What to do:
Omit all pictures, then retype the data exactly as given.

Dataset entries:
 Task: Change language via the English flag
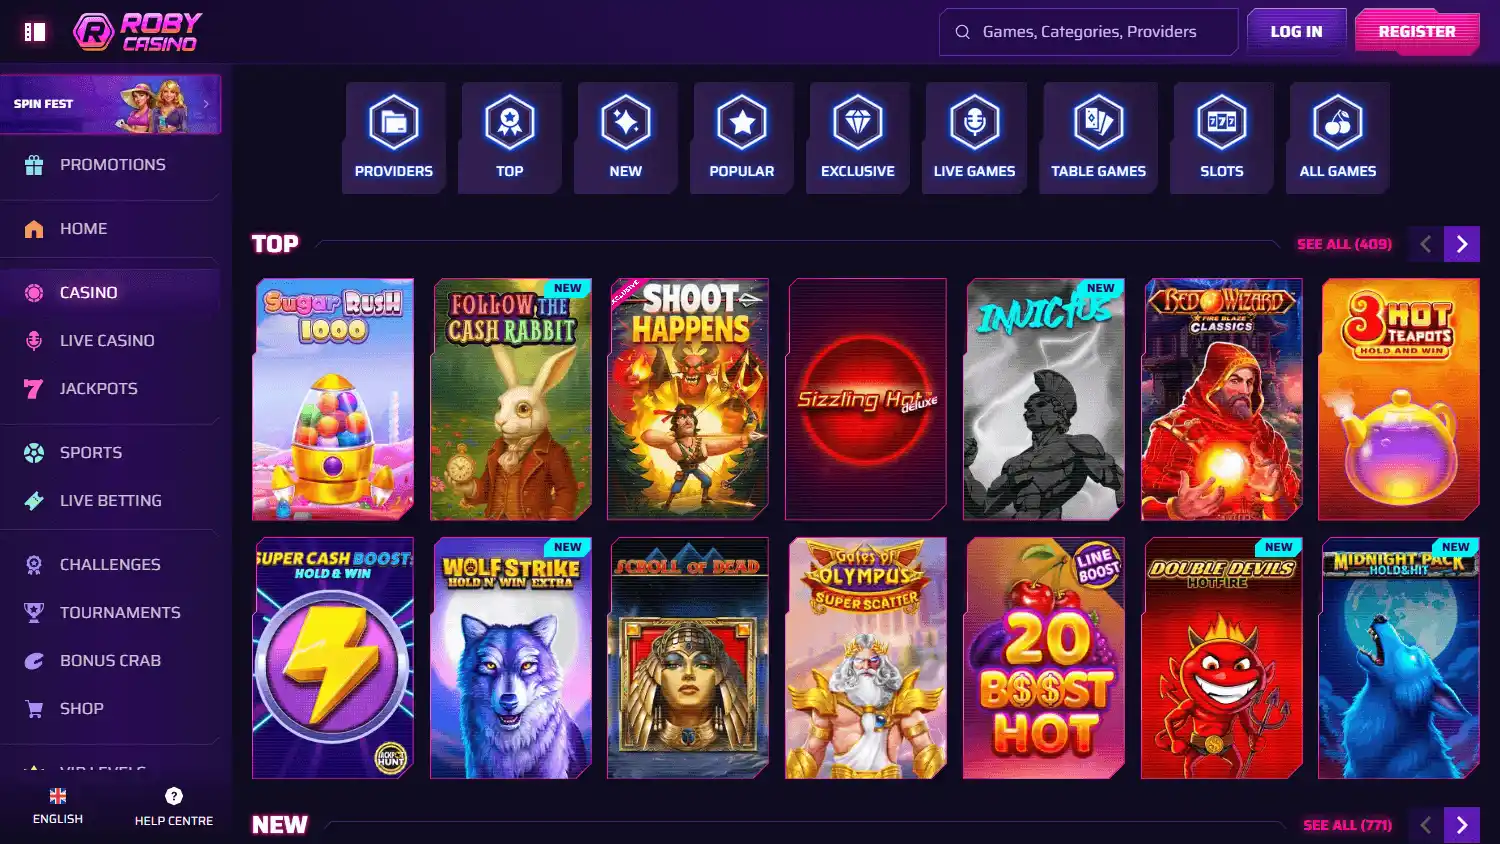pos(58,796)
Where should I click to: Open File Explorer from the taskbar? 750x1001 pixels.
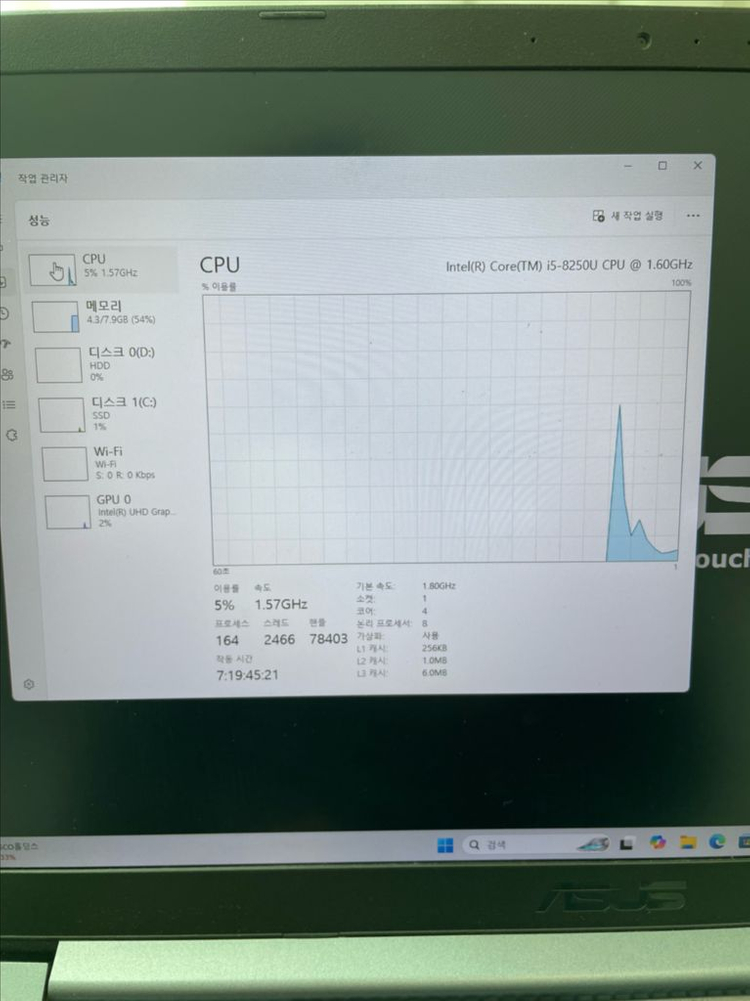(688, 843)
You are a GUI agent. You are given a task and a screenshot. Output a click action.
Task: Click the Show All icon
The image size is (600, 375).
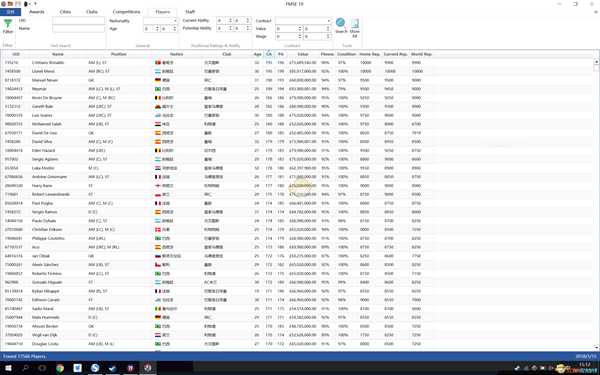(x=355, y=23)
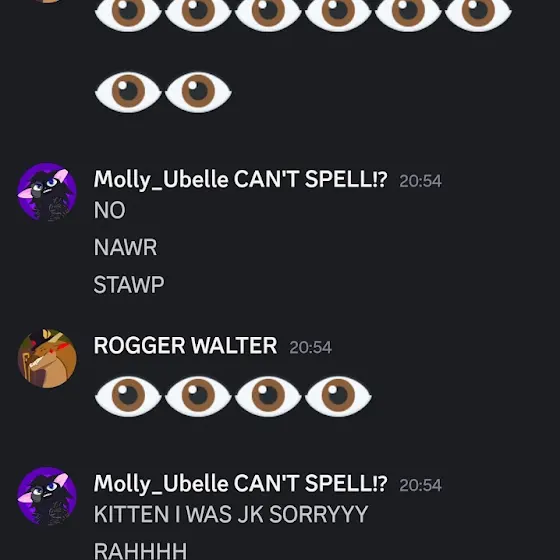Click the left eye emoji in the two-eye row
Screen dimensions: 560x560
pos(128,92)
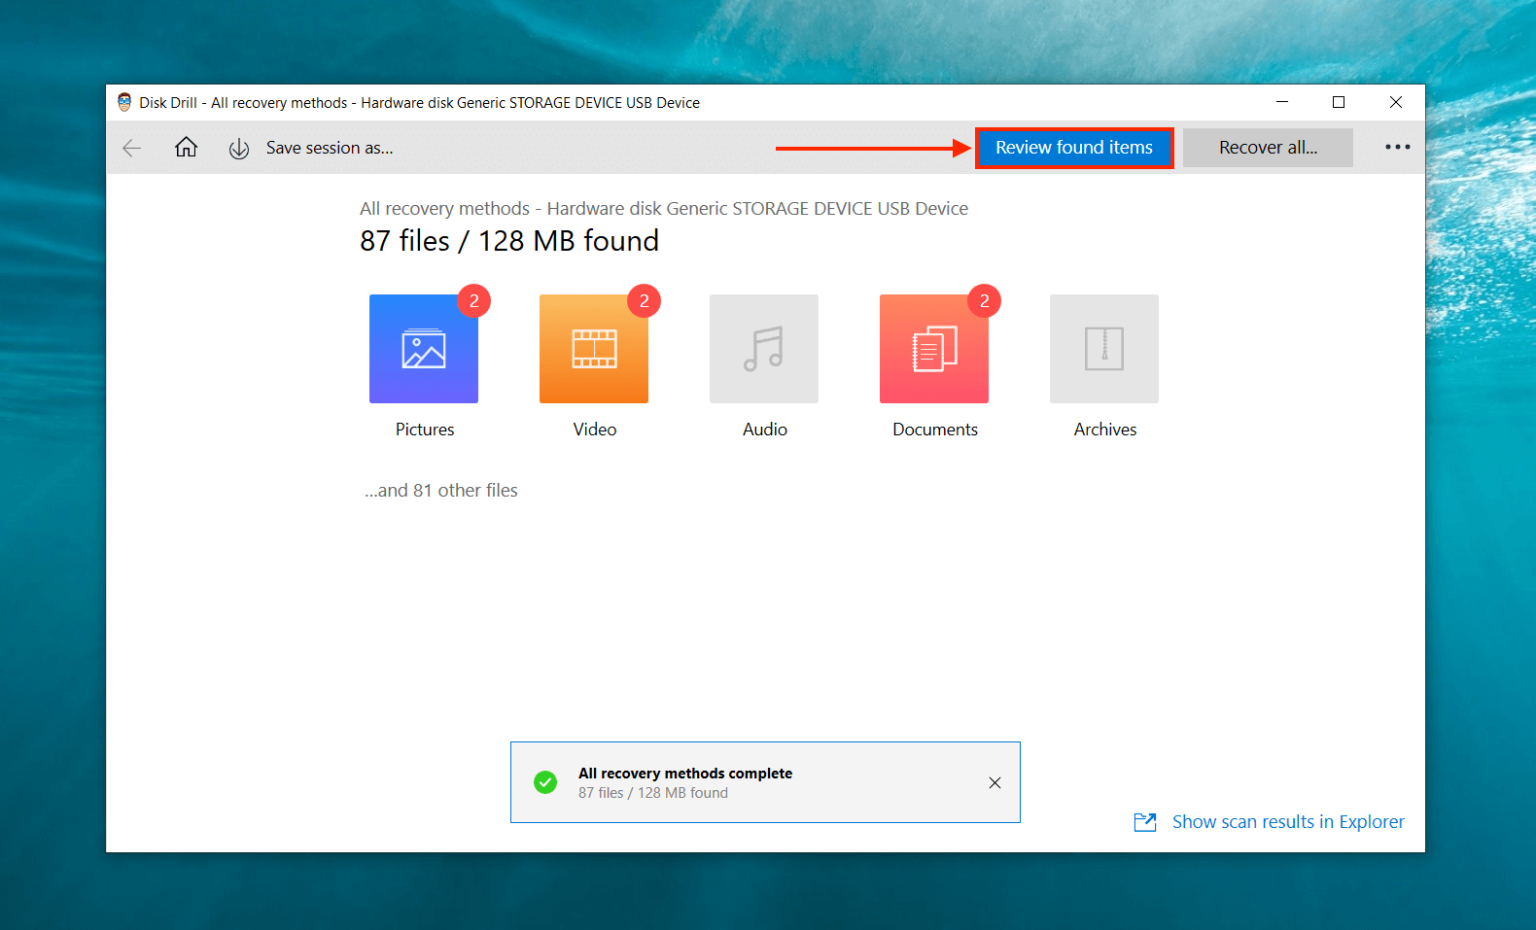Click the Show scan results in Explorer icon
This screenshot has width=1536, height=930.
1145,821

Written solution:
 Task: Change language via the English flag
pos(58,796)
Where should I click to: Open File Explorer from the taskbar? 750x1001 pixels.
(688, 843)
You are a GUI agent. You are given a task and a screenshot. Output a click action.
Task: Click the Show All icon
The image size is (600, 375).
(x=355, y=23)
Click the left eye emoji in the two-eye row
Screen dimensions: 560x560
pos(128,92)
Click the Show scan results in Explorer icon
This screenshot has width=1536, height=930.
1145,821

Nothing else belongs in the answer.